Most of all, firms should build a robust, real-time monitoring function that works across all the various platforms, systems and technologies contained within their infrastructure. Ensuring and reporting on the resilience of today’s diverse and complex IT estates is no easy task – and not one for anything but the most sophisticated tools. 

That’s because firms need a complete view of all critical business services, plus that of third parties, to identify and mitigate problems before they occur – and then to track and immediately resolve any issues that do slip through. Without effective monitoring, all of the above actions will eventually have limited long-term effect. And in fact, compliance with DORA in particular requires firms to implement management systems that can monitor, describe, and report any major ICT-based incidents. 

Bigger pictures
With all this in mind, financial firms would be forgiven for focusing exclusively on how to achieve operational resilience, while losing sight of why it is so necessary.
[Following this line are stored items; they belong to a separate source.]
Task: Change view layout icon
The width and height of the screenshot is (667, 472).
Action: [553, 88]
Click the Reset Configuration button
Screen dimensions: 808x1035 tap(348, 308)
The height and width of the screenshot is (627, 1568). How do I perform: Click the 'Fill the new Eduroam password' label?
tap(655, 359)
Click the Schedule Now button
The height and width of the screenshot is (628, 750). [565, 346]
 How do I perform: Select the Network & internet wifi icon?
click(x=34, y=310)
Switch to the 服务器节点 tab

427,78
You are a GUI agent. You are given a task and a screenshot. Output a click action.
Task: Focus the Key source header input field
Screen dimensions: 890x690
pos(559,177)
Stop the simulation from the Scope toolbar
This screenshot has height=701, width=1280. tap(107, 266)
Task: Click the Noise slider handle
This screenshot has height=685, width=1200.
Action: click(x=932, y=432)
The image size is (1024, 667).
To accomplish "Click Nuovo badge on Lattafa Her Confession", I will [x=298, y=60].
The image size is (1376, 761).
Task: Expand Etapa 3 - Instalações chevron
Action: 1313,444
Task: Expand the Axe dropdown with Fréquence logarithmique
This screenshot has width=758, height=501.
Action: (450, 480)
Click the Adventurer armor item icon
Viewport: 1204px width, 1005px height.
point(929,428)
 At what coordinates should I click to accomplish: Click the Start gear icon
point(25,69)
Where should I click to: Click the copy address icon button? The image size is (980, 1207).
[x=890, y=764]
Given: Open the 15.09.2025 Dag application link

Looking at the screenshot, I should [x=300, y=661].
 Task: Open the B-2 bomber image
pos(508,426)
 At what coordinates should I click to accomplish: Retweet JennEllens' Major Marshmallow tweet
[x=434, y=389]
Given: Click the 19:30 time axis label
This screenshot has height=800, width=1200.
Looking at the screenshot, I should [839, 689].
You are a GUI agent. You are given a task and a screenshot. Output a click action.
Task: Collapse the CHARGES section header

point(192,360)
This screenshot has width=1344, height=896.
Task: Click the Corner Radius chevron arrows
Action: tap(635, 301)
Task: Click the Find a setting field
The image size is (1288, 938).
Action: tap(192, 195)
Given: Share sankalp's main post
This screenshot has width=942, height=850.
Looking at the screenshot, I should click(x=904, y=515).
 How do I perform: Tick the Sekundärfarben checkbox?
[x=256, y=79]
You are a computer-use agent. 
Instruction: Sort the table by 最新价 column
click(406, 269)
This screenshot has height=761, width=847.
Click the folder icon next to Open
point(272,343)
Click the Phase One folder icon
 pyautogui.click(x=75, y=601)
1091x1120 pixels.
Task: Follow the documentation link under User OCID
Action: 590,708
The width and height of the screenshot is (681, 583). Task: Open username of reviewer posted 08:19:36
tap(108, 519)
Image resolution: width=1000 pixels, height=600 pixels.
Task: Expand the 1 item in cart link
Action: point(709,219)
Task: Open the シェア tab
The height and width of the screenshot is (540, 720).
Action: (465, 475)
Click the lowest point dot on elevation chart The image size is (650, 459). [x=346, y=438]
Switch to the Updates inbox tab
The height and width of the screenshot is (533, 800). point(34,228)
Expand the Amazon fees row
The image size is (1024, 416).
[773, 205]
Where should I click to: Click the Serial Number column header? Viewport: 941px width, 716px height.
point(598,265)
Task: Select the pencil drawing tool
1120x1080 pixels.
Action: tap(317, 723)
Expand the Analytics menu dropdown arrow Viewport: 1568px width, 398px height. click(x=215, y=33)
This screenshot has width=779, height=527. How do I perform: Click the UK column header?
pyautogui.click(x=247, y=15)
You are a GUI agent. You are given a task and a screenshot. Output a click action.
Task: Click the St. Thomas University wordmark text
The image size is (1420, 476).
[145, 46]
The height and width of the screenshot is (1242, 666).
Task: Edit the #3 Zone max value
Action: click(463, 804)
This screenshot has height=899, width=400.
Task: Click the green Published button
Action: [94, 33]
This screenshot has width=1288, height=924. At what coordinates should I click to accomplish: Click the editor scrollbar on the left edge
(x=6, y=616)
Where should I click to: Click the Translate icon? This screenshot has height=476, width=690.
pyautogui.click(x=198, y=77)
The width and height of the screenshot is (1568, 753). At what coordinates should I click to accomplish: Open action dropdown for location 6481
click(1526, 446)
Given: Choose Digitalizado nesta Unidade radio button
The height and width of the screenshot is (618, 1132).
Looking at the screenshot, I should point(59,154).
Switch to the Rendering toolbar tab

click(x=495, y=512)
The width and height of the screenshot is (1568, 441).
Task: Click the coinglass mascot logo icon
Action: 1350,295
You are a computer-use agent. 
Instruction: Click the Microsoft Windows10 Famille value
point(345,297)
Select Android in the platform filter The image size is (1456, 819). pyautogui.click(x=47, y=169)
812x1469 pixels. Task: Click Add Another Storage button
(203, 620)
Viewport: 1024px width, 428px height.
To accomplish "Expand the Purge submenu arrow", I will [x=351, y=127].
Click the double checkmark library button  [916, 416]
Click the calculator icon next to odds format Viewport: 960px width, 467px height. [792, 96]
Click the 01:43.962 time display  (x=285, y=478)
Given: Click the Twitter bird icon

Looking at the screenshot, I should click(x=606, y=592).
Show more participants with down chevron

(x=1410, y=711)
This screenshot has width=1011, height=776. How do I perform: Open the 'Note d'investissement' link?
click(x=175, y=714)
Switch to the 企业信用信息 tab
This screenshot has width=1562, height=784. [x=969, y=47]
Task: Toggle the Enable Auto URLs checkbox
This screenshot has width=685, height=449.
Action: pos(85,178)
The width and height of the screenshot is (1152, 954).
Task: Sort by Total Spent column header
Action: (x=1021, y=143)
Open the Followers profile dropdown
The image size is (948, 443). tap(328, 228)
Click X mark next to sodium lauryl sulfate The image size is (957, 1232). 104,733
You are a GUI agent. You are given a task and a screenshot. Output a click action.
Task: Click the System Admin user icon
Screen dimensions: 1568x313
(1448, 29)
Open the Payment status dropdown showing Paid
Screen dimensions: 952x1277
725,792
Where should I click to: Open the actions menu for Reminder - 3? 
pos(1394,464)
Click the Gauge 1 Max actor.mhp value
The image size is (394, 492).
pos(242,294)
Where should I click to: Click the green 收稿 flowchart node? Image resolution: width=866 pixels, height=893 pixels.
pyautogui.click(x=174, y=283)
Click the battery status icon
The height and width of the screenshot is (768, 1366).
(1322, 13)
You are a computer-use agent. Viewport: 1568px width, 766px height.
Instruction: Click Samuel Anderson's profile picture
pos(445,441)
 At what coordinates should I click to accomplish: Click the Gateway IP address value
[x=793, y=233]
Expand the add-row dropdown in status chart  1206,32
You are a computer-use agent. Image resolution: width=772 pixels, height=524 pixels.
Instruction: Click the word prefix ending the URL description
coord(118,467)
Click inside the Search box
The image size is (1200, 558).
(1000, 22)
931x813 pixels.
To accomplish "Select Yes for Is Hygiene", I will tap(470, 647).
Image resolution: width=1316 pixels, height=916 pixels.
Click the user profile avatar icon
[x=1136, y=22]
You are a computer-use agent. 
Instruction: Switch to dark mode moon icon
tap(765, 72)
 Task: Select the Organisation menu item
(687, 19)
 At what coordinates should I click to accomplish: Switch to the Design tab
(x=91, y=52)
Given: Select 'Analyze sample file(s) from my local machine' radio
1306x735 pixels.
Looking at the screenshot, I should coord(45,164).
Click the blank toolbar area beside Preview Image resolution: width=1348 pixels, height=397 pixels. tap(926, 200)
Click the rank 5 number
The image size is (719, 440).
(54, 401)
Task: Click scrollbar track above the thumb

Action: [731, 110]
As with any regulatory response, there is a real risk that it becomes a box-ticking exercise, a one-off response to a new regulation to be marked ‘DONE’ once completed and ignored thereafter. 

But this would be a mistake. The new regulations are intended not just to protect individual institutions and their customers – essential though that is. They are also there to protect the financial system as a whole and the wider economies in which they operate. Indeed there is a strong argument for going further than legal mandates and adopting a ‘best practice’ rather than ‘minimal practice’ approach. In an interconnected marketplace, where multi-directional and integrated supply ecosystems are increasingly taking the place of linear supply chains, no business can afford a system outage. Even if it happens to someone else.